Let’s hop in our way-back machines today and take a short trip. What’s that? You don’t have a way-back machine? Well, you can all pile in mine, but keep your feet off the seats please!
Our journey is a quick one this time, just about a year and half ago. I was given the time opportunity I had been missing to finally relax and begin writing. Although I had a number of things I wanted to write about, some long and some short, I was eager to get started on my fantasy adventure novel I had been bouncing in my head for many years.
I sat in my newly remodeled home office (and that’s a story for you — another time) in my newly purchased comfy chair and in front of my not-so-newly purchased but still pretty wide-screen monitor and…..stared. And stared. I blinked, flexed my fingers, shifted my seat and….stared.
For some reason, I just couldn’t get started. Not just the words, but the whole idea just wouldn’t come out. Oboy. I knew that one thing was essential to my career as a writer…I had to be able to actually write!
I hit on the idea that the setting was too formal. I’m not a very formal guy. I might even be considered a bit of a goof, but I don’t know if I should admit that for fear of hurting my public image (although, as we’ve talked, my public probably isn’t big enough yet to be called a “public”). My next thought was to sit out on my patio with a wide expanse of green grass, pine trees and extremely quick and energetic squirrels. Feh.
Had 15+ years of Finance and Accounting ruined me? Had years of regimented office work with schedules and meetings stifled my ability to imagine? Had I run out of ways to extend this blog with stalling questions? Yeah, yeah, I’ll get to the point. Sorry.
In a nod to my previously ordered life, I mapped out an extended plot for the book, writing up about two pages for each chapter I envisioned, including some dialog for key scenes I saw in my head. At the time, the book was planned to be about 20 chapters. I ultimately decided to shorten the chapters for quicker reading and smoother pace.
With this story “bible” in hand, I packed up a beach towel, filled a thermos, grabbed my Gator tailgating chair and headed to my local beach. There, facing east into the early morning sunrise, I began a three-times-a-week writing session on a cheap laptop. The glare on the screen and the sun in my eyes made reading what I was typing on the screen virtually impossible. Fortunately, the words flowed out of my head and through my fingers easily now and for the next two to three hours, I happily sped through about a chapter or two a day. Upon finishing, I would simply take another half hour or so to lie on the beach towel and listen to the ocean and people. Plenty of sun block, of course, but still ended up nicely tanned. A pleasant side benefit of my writing solution.
Each afternoon, I would trot out the laptop and review what I had written. A lot of it was surprisingly good and clean. There were plenty of spacing and spelling issues and the expected “fat-fingering” of letters, but the correcting process also served to offer a good chance to properly edit the work for the day. It turned out to be an elegantly simple solution that was as native-Floridian as you could get.

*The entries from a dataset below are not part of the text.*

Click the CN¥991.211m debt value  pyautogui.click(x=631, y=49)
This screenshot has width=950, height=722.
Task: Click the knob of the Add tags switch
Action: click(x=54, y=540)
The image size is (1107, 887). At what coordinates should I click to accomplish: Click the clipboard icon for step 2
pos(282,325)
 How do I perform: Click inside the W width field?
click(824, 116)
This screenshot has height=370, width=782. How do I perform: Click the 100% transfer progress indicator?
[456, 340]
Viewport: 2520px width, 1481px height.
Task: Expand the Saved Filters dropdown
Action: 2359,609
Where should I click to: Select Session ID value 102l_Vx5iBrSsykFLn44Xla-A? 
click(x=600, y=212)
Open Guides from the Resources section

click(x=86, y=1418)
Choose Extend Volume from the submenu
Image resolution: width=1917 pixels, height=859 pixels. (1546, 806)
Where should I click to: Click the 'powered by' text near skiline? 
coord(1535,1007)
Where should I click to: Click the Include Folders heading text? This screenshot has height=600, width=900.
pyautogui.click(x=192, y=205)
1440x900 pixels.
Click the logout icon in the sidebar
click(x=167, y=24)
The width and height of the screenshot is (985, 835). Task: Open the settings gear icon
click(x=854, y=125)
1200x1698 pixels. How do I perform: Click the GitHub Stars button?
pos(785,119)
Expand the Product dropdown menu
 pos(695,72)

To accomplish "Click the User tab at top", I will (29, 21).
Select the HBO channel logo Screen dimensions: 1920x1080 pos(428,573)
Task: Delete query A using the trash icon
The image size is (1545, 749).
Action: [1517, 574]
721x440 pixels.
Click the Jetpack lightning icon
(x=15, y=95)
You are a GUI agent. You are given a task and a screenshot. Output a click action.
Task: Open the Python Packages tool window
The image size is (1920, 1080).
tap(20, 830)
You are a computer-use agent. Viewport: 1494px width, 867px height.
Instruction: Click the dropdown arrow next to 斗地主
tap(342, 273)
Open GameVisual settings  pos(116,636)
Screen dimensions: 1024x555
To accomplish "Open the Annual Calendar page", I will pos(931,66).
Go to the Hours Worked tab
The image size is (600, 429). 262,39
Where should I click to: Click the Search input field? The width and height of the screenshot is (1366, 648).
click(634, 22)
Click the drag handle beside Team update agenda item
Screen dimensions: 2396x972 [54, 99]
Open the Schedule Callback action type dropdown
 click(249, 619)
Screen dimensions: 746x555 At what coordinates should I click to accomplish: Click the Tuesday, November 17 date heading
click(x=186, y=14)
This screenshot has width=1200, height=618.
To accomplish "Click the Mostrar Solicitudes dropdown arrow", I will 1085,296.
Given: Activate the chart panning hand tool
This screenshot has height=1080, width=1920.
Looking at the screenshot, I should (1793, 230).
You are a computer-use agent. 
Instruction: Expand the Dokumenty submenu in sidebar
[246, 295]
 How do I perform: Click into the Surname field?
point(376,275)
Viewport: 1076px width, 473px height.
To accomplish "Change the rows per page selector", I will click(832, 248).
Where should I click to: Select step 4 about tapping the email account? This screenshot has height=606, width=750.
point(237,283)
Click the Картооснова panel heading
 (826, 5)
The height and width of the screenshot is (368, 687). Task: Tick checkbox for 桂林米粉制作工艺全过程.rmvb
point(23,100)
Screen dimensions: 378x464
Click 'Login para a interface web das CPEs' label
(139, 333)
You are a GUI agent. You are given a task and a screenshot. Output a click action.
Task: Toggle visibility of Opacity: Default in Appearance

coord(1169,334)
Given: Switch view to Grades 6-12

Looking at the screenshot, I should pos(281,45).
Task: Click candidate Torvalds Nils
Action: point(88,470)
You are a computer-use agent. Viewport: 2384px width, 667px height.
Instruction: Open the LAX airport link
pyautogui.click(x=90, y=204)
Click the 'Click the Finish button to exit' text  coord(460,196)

When the book was finished, the real work started. Chopping, re-writing, editing, shifting. I must have ultimately read this book eight times, cover-to-cover. Talk about taking the fun out of it. The “work” part of writing is just as tough as any other job I’ve done. The most annoying problem was, no matter how many times I reviewed the book, I still found typos. Right up to the day of the “final” approval for printing. That day I found one right on the teaser page of the book. I mean, jeepers, the book had not even started yet and there was a typo. Feh again.
Recently, it was pointed out that I had a typo in one of my blogs on this site. I took my mea culpa and realized I had not been doing a spell check on my blogs. And, although I re-read each of them before publishing, even a spell check will find the error if you type the wrong word (as you can see with the obvious error in this sentence). When you “know” what you’ve written, the danger is you can miss an incorrect word because your brain doesn’t even see it. While you can get external editors for your book, the blogs remain solely my responsibility.
I’m rechecking all of them today for spelling and grammar and will certainly redouble my efforts in the future, but I imagine one will slip through at some point. Hopefully, by the time I have a public-sized public, I’ll be able to employ an editor on the website as well. Just in time, too. With spring fast approaching, I think I’ll pack up the ol’ thermos and try blogging from the beach. Who knows what those will look like if I hit “publish” from there?